记录常用的pandas操作
import pandas as pd
#读csv文件
data= pd.read_csv(r'D:\station_choose.csv',encoding='gbk')
#读excel文件
data= pd.read_excel(r'D:\前1000查询线路.xlsx',encoding='gbk')
#查看列数和行数
data.shape
#查看类型
data.dtypes
#查看数据内容
data.head(20)
#填充nan值
data.fillna(0)
#除法
data['percent']=data['click']/data['show']
#删除列
data.drop(columns=['index'],inplace=True)
#只选取某些列
city_map=pd.DataFrame(city_map,columns=['station_name','city_name'])
#列重命名
data.rename(columns={'name': 'com_city_name','common_city_id':'com_city_id'}, inplace=True)
#排序
data=data.sort_values(by=['percent','not_find_num','find_num'],ascending=False).reset_index()
#新建一列
data['cross_car']=1
#join操作
merge_data=pd.merge(left_data,right_data,how='left',on=['from_place','to_place']).fillna(0)

所示信息 »
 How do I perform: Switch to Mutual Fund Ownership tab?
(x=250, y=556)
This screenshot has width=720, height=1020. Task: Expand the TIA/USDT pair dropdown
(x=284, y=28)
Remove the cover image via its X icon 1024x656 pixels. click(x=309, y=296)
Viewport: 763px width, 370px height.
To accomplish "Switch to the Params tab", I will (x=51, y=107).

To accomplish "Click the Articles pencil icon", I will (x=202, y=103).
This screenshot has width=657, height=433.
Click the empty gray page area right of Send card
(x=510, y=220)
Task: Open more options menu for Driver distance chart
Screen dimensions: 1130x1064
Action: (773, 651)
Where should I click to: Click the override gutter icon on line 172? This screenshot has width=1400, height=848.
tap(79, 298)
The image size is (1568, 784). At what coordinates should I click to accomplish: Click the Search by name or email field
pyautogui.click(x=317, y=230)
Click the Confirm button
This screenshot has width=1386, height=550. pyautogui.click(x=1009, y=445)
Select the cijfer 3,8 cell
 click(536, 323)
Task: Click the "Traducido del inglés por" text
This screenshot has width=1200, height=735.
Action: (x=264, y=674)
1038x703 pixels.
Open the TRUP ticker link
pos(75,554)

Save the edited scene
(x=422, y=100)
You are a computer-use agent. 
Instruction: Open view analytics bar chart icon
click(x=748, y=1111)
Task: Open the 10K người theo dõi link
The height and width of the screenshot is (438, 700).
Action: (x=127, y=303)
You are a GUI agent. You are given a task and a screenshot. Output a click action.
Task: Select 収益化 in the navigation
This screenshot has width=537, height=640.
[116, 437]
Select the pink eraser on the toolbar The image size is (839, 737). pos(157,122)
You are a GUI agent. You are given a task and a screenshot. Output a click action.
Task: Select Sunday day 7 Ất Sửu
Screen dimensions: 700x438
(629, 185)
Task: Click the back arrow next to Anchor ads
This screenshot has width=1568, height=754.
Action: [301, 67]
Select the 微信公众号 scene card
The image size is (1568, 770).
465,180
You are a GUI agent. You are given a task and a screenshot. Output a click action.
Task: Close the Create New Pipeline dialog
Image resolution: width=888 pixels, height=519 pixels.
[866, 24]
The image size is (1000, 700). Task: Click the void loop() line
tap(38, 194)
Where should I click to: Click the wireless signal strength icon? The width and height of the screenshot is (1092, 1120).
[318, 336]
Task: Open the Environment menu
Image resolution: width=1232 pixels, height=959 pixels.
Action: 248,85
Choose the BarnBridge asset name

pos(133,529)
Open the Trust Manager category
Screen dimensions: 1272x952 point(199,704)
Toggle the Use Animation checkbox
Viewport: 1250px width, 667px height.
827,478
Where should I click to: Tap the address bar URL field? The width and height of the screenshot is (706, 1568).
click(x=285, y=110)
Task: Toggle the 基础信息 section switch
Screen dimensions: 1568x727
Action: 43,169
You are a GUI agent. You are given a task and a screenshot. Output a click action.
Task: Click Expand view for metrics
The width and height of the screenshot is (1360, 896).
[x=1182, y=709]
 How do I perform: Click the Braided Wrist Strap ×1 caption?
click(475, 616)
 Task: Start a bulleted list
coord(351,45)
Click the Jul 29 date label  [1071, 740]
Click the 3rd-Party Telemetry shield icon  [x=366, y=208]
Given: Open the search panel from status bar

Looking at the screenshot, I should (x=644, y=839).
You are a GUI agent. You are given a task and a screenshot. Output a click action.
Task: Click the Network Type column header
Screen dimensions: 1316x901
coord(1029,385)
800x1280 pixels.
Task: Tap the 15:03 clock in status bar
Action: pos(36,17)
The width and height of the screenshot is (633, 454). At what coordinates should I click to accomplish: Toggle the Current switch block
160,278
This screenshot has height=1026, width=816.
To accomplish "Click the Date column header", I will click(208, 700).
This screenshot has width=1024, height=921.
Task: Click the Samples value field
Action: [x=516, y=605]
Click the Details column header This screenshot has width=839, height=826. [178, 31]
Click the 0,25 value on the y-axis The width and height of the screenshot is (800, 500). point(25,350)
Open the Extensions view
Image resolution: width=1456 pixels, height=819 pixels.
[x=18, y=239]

给定指令 A » 把列表中从含有“Save the edited scene”的那一行开始、到含有“Select the pink”的那一行结束的各行重新写出，请求照原样保留。答案里的坐标数值一律乘以1.6，按四舍五入取整，0.5进位。
给定指令 B » 接着这份pandas常用操作记录的末尾续写下去。

练习结果 A »
Save the edited scene
(x=675, y=160)
You are a computer-use agent. 
Instruction: Open view analytics bar chart icon
click(x=1197, y=1778)
Task: Open the 10K người theo dõi link
The height and width of the screenshot is (438, 700).
Action: (x=203, y=485)
You are a GUI agent. You are given a task and a screenshot. Output a click action.
Task: Select 収益化 in the navigation
This screenshot has width=537, height=640.
[186, 699]
Select the pink eraser on the toolbar The image size is (839, 737). pos(251,195)

练习结果 B »
merge_data=pd.merge(left_data,right_data,how='inner',left_on='from_id',right_on='id')
#保存操作
columns = ['from_place','to_place','find_num','not_find_num','total_num','percent']
merge_data.to_csv("D:/seach_percent_10.15-11.15.csv",encoding='gbk',index=False,columns=columns)
#保存为json
data.to_json(json_path, orient='records',lines =True,force_ascii=False)
#过滤filter
data[data['total_type']==7].head()
data.query('category==2.0').head()
#双条件filter
result=data[(data['from_place']!='重庆') &(data['to_place']!='重庆')]
#两个表前后拼接
merge_data= pd.concat([data1,data2])
#group by操作
data=data.groupby(['start_city','end_city']).agg({"num":"sum"}).reset_index()
#row_number函数
#partionby分组字段,orderby排序的字段,是否降序
def row_number(dataset, partionby, orderby,isasc):
return dataset[orderby].groupby(dataset[partionby]).rank(ascending=isasc, method='first')
#sql: row_number over (partition by start_station_code,end_station_code,transfer_city_id order by 7day_order_num desc) as order_rank
station_choose['order_rank']=station_choose.groupby(['start_station_code','end_station_code','transfer_city_id'])['7day_order_num'].rank(ascending=False, method='first')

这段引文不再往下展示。